Every week, I attempt to share a compilation of clutter-breaking creative ads and occasionally some commentary on the business of advertising. As many have noted, a majority of the ads out there go un-noticed, so managing to break the clutter is actually a big deal. This week’s compilation includes a humorous ad for Amazon Alexa, Dove ‘reverse selfie’, a topical ad from Heineken and more.
Amazon Alexa: Pompeii
The ease of use of Amazon Alexa was dramatised using humour in the advertising. The take, ‘‘A Voice Is All You Need’ conveys that any information or command can be performed with Alexa, as speaking is natural. So one can ask actors to re-do a take while ironing clothes or get answers for daughter’s school projects effortlessly as shown in this epic production.
Apple AirTag: couch
Physical trackers – the ones which enable tracking keys, wallets or tags aren’t new. Tile is a leading brand in this category. Their benefit is apparent and doesn’t really need an education for consumers. But it can still be brought alive or dramatised as we see in this spot for AirTags from Apple. We all know how frustrating it can be to search for everyday objects such as remotes or keys, especially when such get embedded in the deep recesses of a sofa.
Dove: Reverse selfie
Campaign For Real Beauty was first launched in 2003. It showed regular, everyday women (instead of professional models) in attempt to redefine what is considered as beautiful. In 2006, Dove released ‘Evolution’ an ad with dramatised how drastically images are manipulated in the beauty industry in order to create awe and then a fan following among the key target audience. It’s been 15 years since the launch of Dove’s Evolution, but it still feels as if the discussion on brands adopting a higher ‘brand purpose‘ is contemporary. The plank of Real Beauty is an important one as the damage caused by unrealistic beauty standards can have a devastating effect on the self esteem of impressionable minds.
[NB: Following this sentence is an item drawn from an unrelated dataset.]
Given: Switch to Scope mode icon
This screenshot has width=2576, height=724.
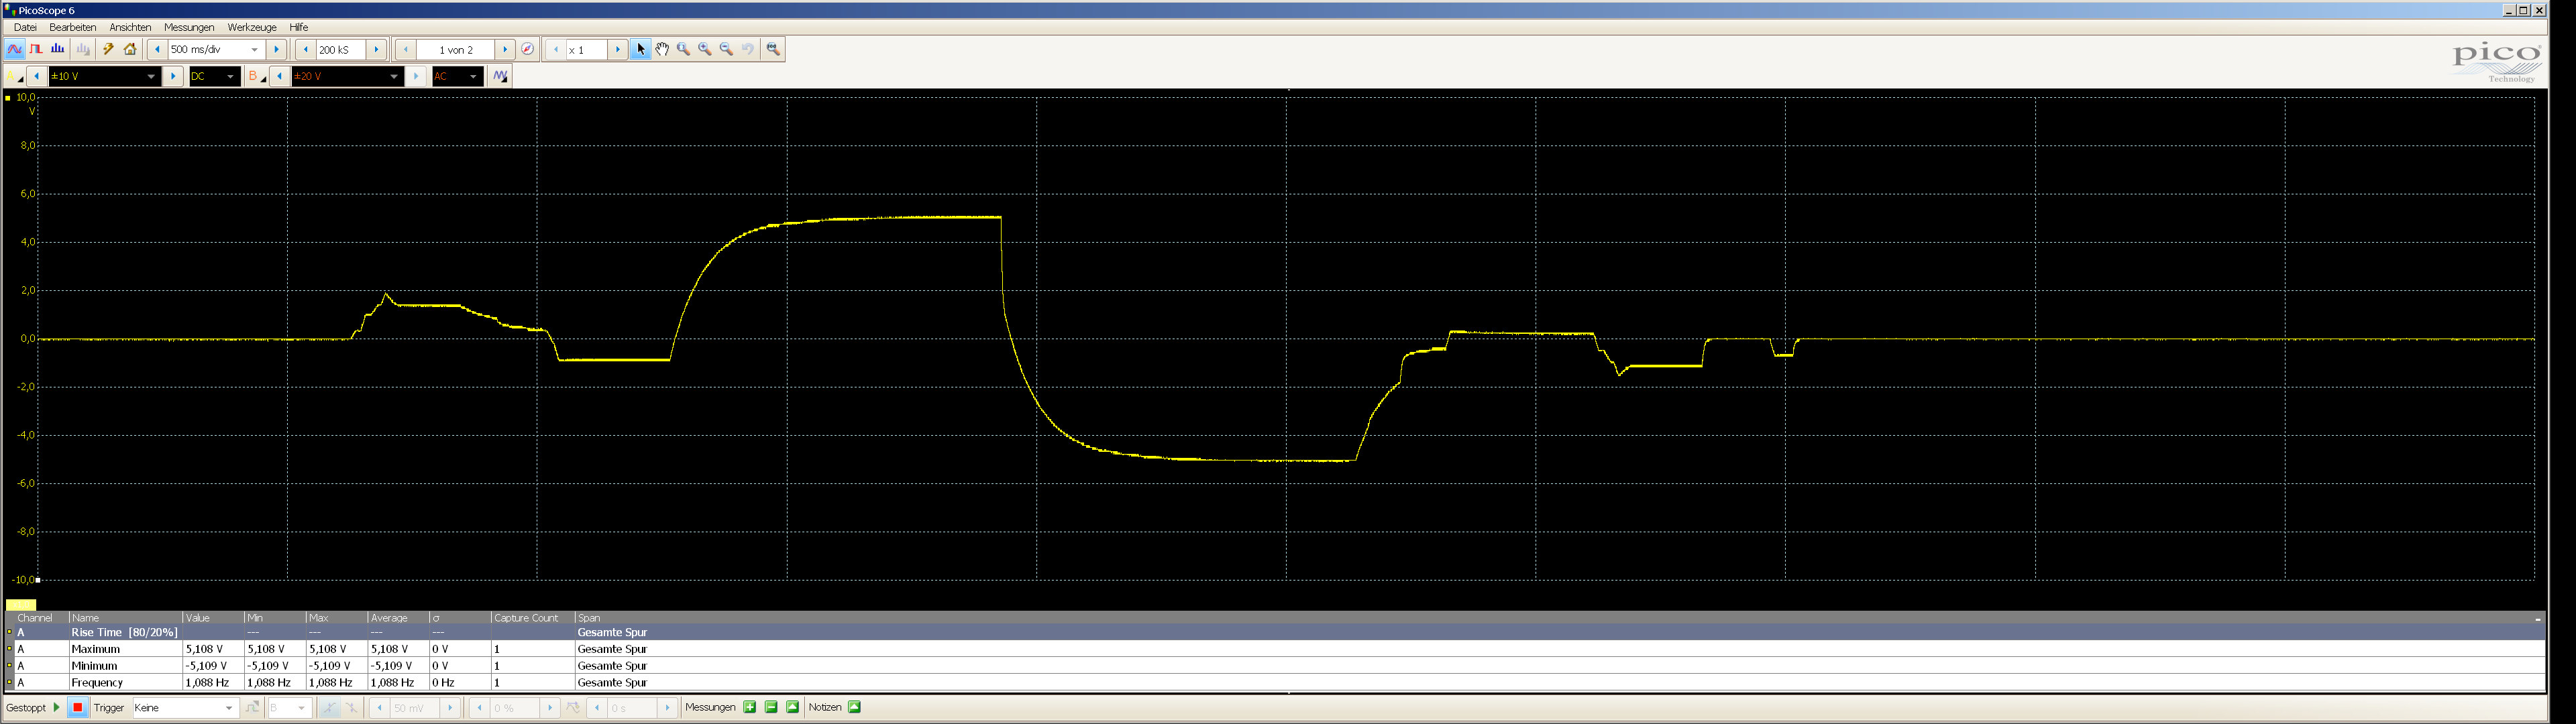Looking at the screenshot, I should click(14, 49).
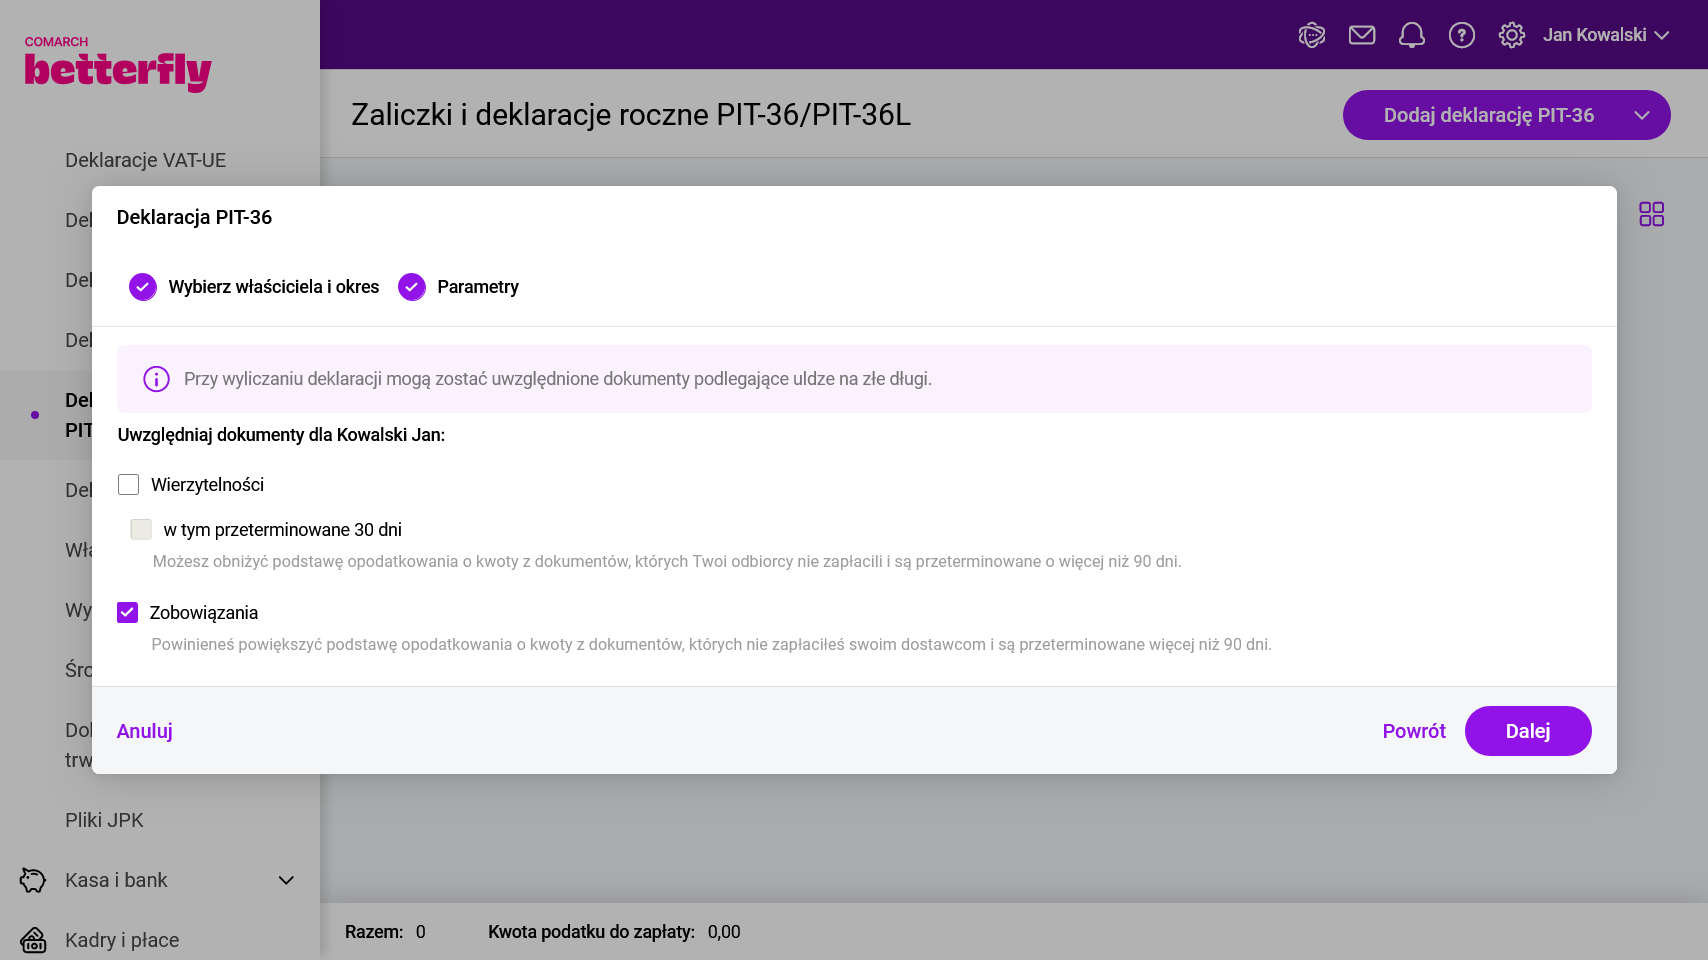
Task: Expand the Jan Kowalski user menu
Action: [1605, 35]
It goes beyond body confidence and can have an impact on self esteem.
In that context, a new ad from Dove is effective as it is anchored on a practice which universal: use of apps to ‘enhance’ or modify selfie images so that it can increase the chances of likes on social media sites such as Instagram. The TV spot uses a smart visual device of a reverse to go back to the natural look.
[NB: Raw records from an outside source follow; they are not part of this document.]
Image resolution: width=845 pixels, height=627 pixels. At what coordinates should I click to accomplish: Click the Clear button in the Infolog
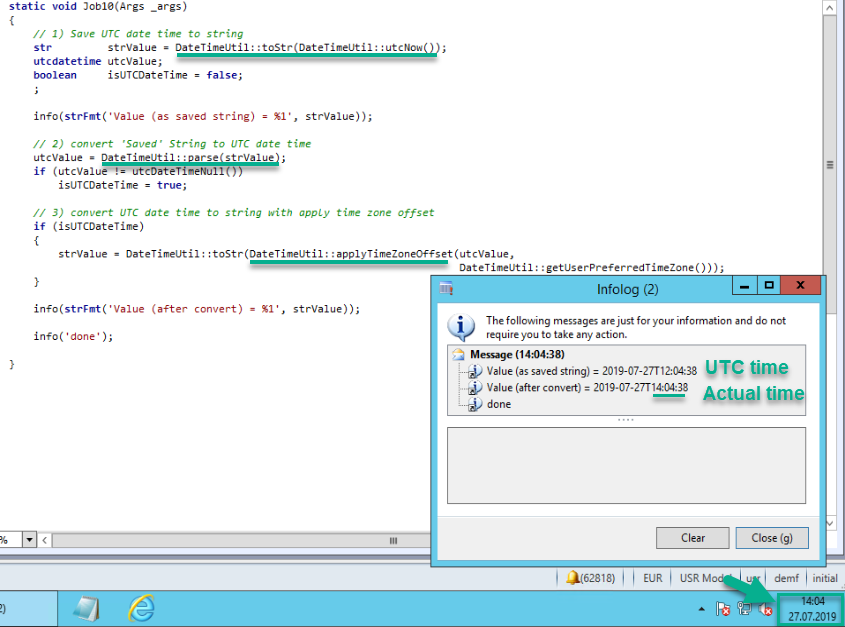692,537
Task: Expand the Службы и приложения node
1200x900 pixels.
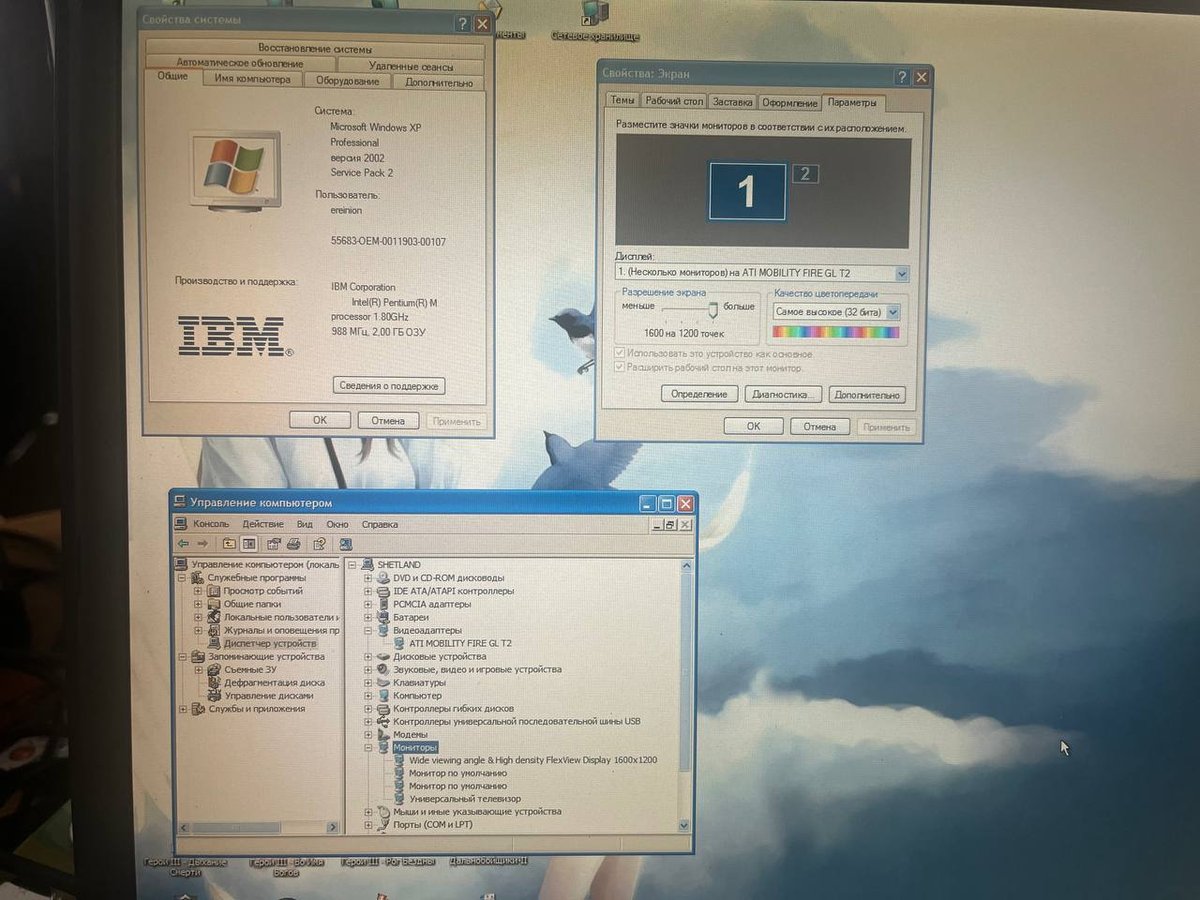Action: point(183,709)
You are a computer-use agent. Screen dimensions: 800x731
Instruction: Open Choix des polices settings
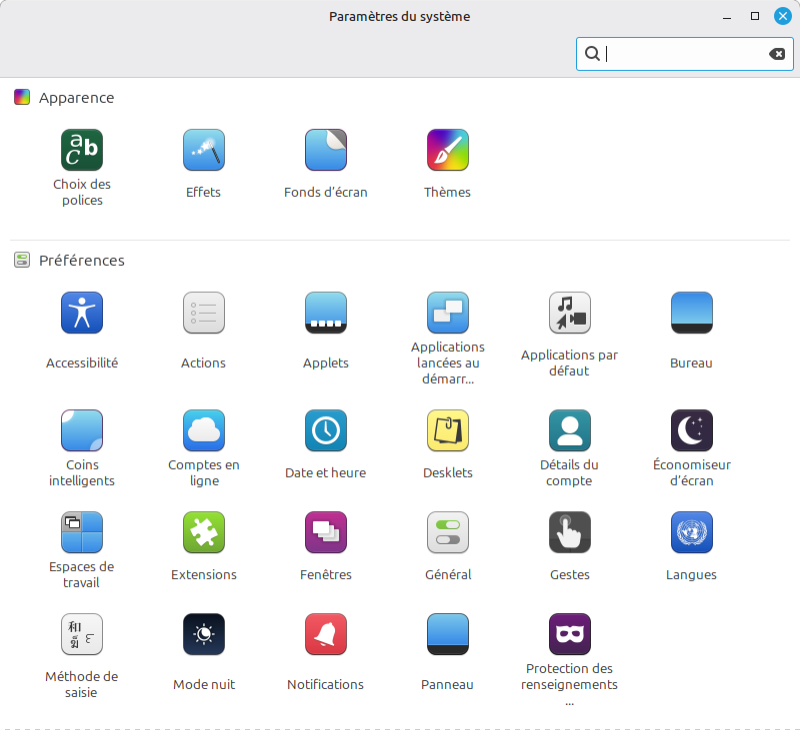tap(82, 150)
1 in 4 girls think they don’t look good without photo editing. Such numbers bear the need for such a campaign.
The print ads highlight the damage beyond just retouching an image.
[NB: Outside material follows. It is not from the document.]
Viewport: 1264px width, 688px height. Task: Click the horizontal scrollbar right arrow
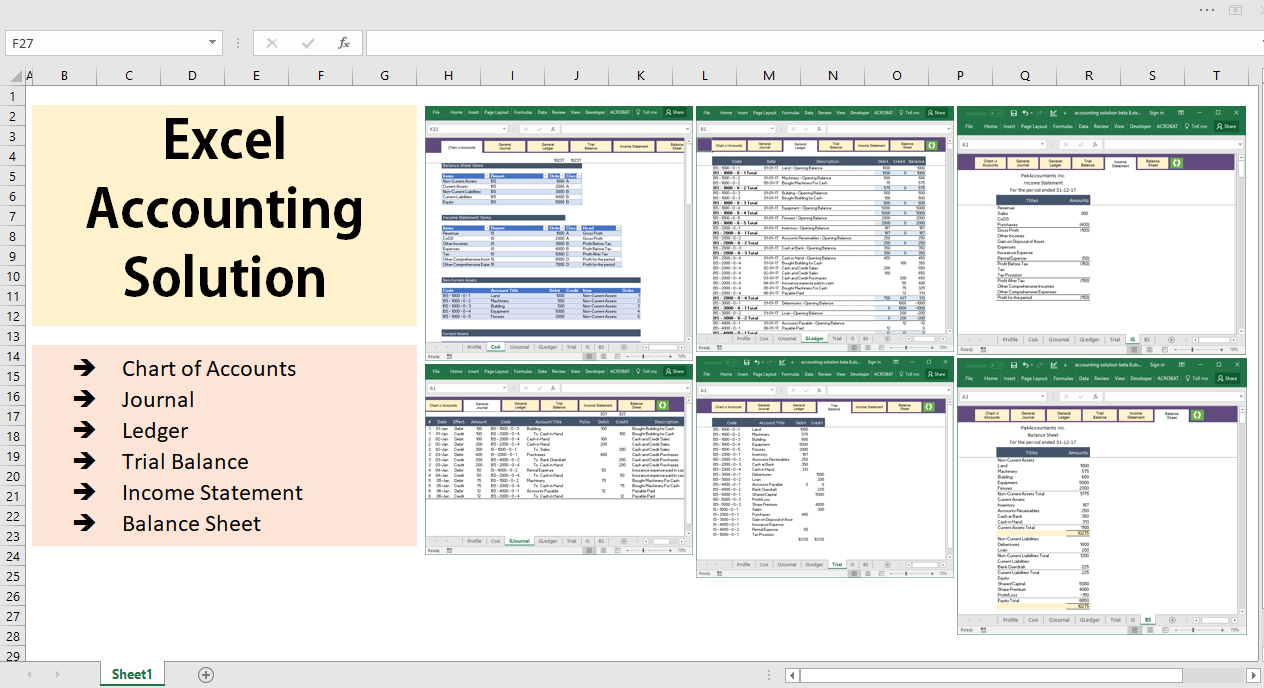[1252, 675]
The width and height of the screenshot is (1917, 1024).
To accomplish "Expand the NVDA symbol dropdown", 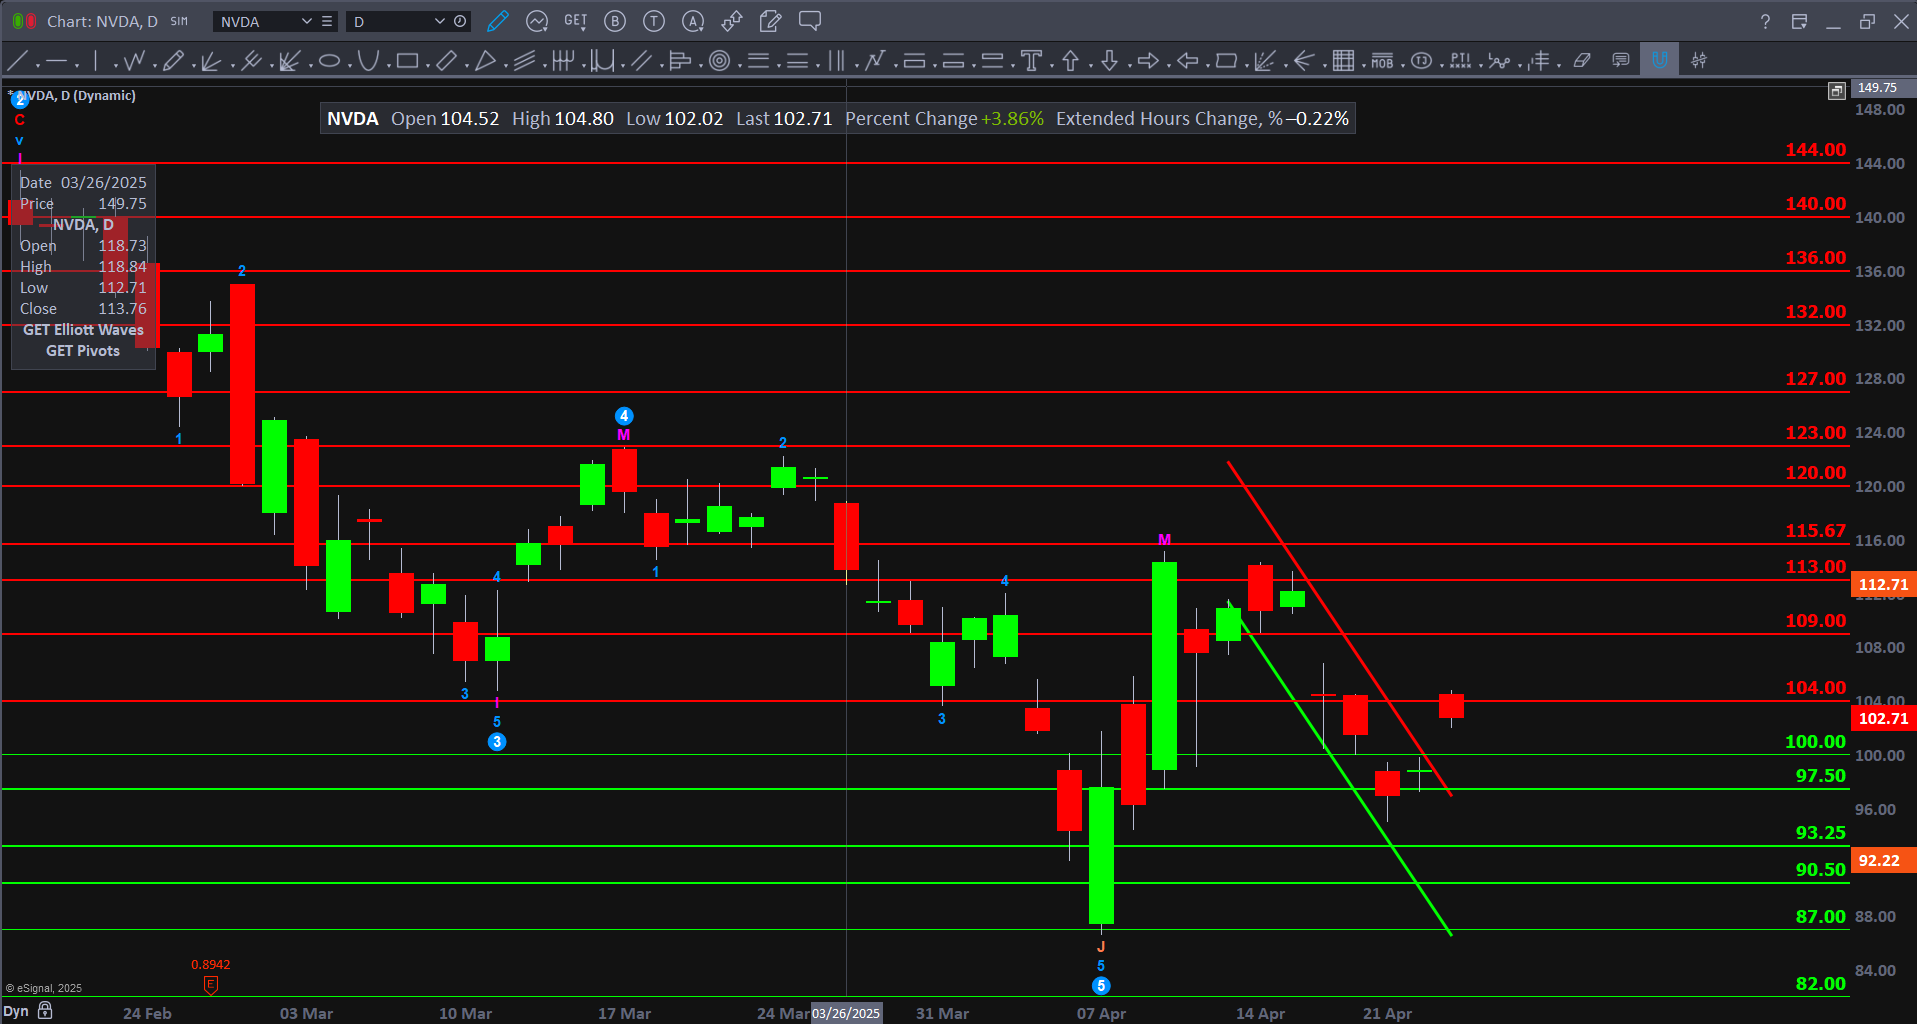I will 306,21.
“Girls all around the world have begun to feel the pressure to edit and distort how they look, to create something ‘perfect’ which cannot be achieved in real life.”
Earlier this year we saw an engaging, entertaining launch commercial from Maximum Effort (after Aviation Gin, Mint Mobile and others), the agency launched by Ryan Reynolds for Highkey, a snack brand with a promise of low carb and sugar. The brand has an antagonist in the form of Sugar Panda who tries to entice people who’ve switched to Highkey. Loved it.
Agency: Maximum Effort
Heinz: this magic moment
The first few seconds of this ad for Heinz holds your attention as it dramatizes the messy situations that can arise around consumption of food, especially with a ketchup around. The transition to a change in mood is endearing. Also notice how ‘keystone’ the brand element has been highlighted. Last year they had a brand refresh where I said, ‘One of the best mantras of marketing is that ‘not all brands are unique, but they can be distinct’.
Agency: Wieden + Kennedy
South Australia Police: selfish prick
Advertising in Australia has used blunt language – which may even rile some. In order to effect a change in behaviour they called a spade a spade with a campaign to deter drunk driving. ‘If you drink, then drive, you’re a bloody idiot’ was part of a successful campaign which ran for 20 years. A new campaign from South Australia police takes it to another level by not just labelling drunk drivers as ‘selfish’ but cursing them.
Agency: Black Sheep Advertising
The campaign involves collateral at touch-points which are relevant, like in a pub.
Heineken: topical ad
I am not a football fan so I did not get the context of this topical ad immediately but recalled having read about an attempt to create an alternate football league – so the penny dropped a bit late. As an aside, what makes this ‘moment marketing‘ attempt endearing as opposed to most such attempts? Do comment in.
Finolex pipes: forget my name
This campaign, for Finolex pipes, is an attempt to make people think about a brand in a low-interest category. We usually don’t pay attention to products (and brands) which are behind the scenes (like say, car tyres) as we assume that they work fine. We tend to pay attention only when something goes wrong. This mindset is given a twist with ‘only those which work well for long are not remembered’ with cricketer Sehwag cast in many characters. As an aside, kudos for styling that last ‘throne’ shot.
Which one was your favourite? Do comment in.